Understanding Comes After Prediction

Speaker: Yutong Bai

Location: TBA
Videoconference link: https://nyu.zoom.us/j/97218688837?pwd=EbE7TuoSPy2MmKerjKMkuavx39Gd2N.1

Date: Thursday, November 20, 2025

Location: 31 Washington Pl (Silver Ctr) 

In this talk, Yutong will discuss prediction problems with a focus on recent work on PEVA (Whole Body Conditioned Egocentric Video Prediction). The work trains models to forecast first person video using past observations and future actions represented through 3D body pose trajectories. By conditioning on kinematic pose structured by the body’s joint hierarchy, the model learns how human physical actions affect the environment from an egocentric viewpoint.
The approach uses an auto regressive conditional diffusion transformer trained on Nymeria, a large scale dataset containing real world egocentric video paired with full body motion capture. A hierarchical evaluation protocol with increasingly challenging tasks allows for thorough analysis of the model’s embodied prediction and control capabilities.
This research offers an early step toward handling the challenges of modeling complex real world environments and embodied agent behavior through video prediction from the human perspective. Yutong will discuss the technical method, open problems, and future directions for this line of work.

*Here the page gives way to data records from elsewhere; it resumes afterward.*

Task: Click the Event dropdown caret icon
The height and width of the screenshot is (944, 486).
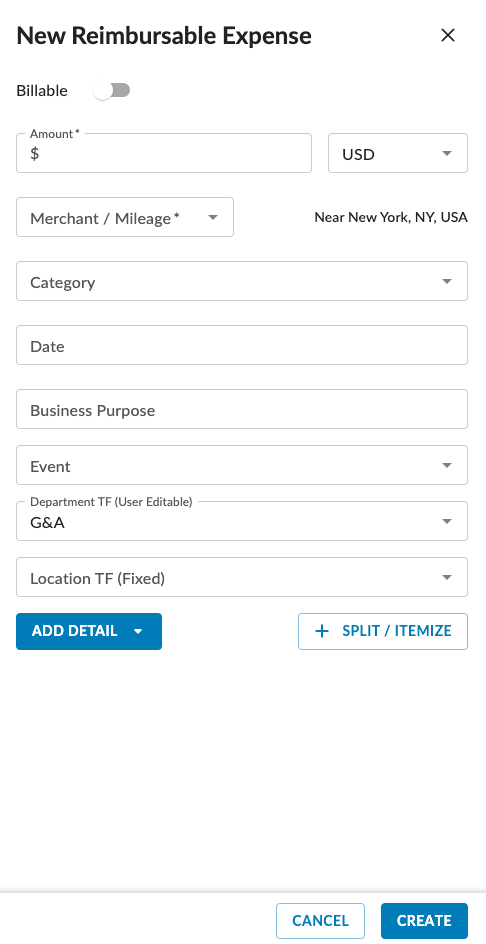Action: [x=447, y=465]
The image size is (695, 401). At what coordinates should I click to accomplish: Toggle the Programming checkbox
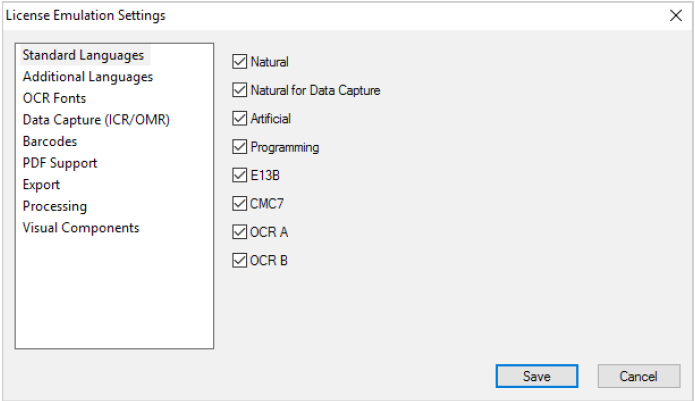[x=239, y=147]
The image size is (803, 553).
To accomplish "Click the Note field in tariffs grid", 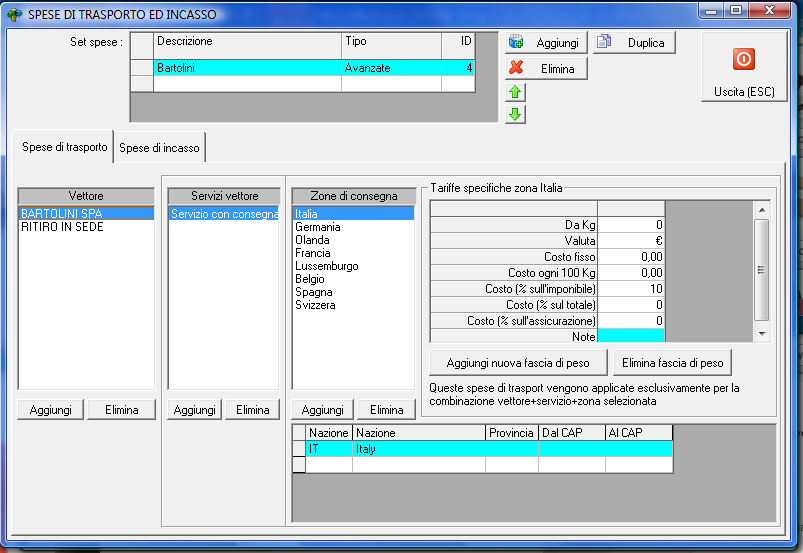I will click(x=631, y=336).
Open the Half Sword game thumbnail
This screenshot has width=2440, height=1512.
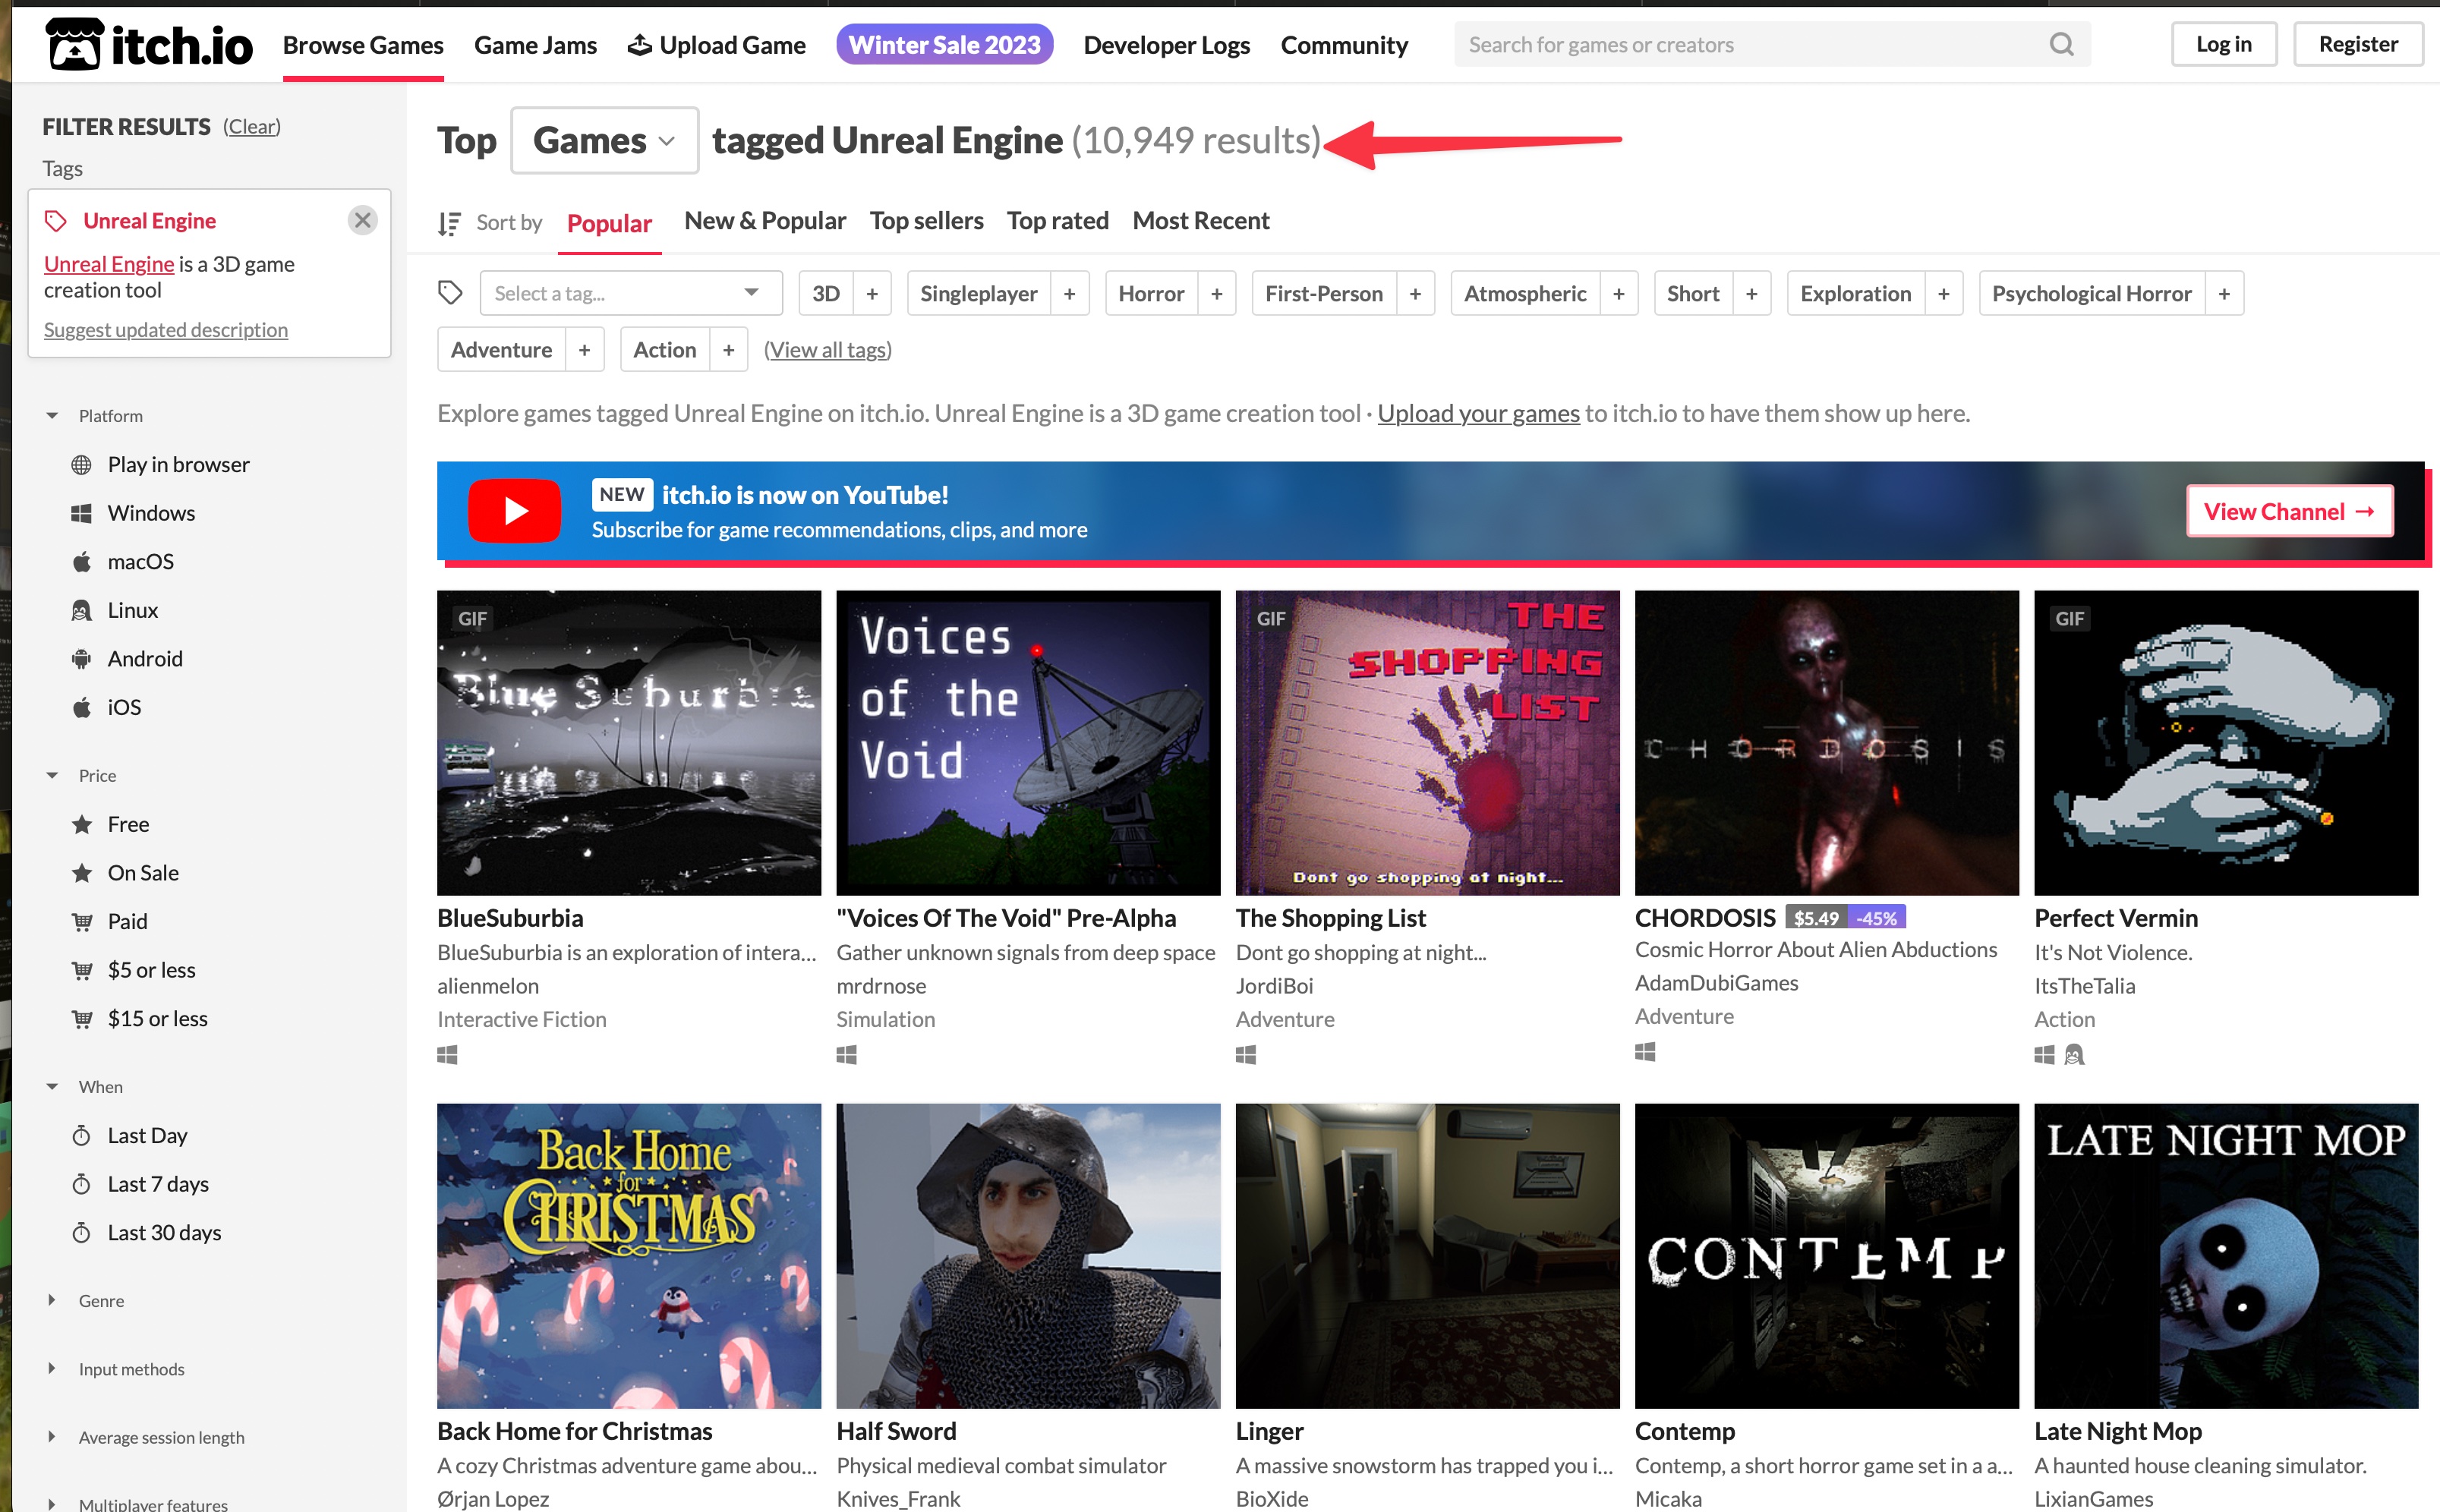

Bio: Yutong Bai is currently a Postdoc Researcher at UC Berkeley (Berkeley AI Research), advised by Prof. Alexei (Alyosha) Efros, Prof. Jitendra Malik, and Prof. Trevor Darrell. Prior to that, she obtained her PhD in Computer Science at Johns Hopkins University advised by Prof. Alan Yuille. She has interned at Meta AI (FAIR Labs) and Google Brain, and was selected as a 2023 Apple Scholar and an MIT EECS Rising Star. Her work was selected as a finalist in CVPR 2022 Best Paper Award. Homepage: yutongbai.com
Her research aims to build intelligent systems from first principles: systems that do not merely fit patterns or follow instructions, but that gradually develop structure, abstraction, and behavior through learning itself. She is interested in how intelligence emerges not from handcrafted pipelines or task-specific heuristics, but from exposure to behaviorally rich, understructured environments where models must learn what to attend to, how to reason, and how to improve.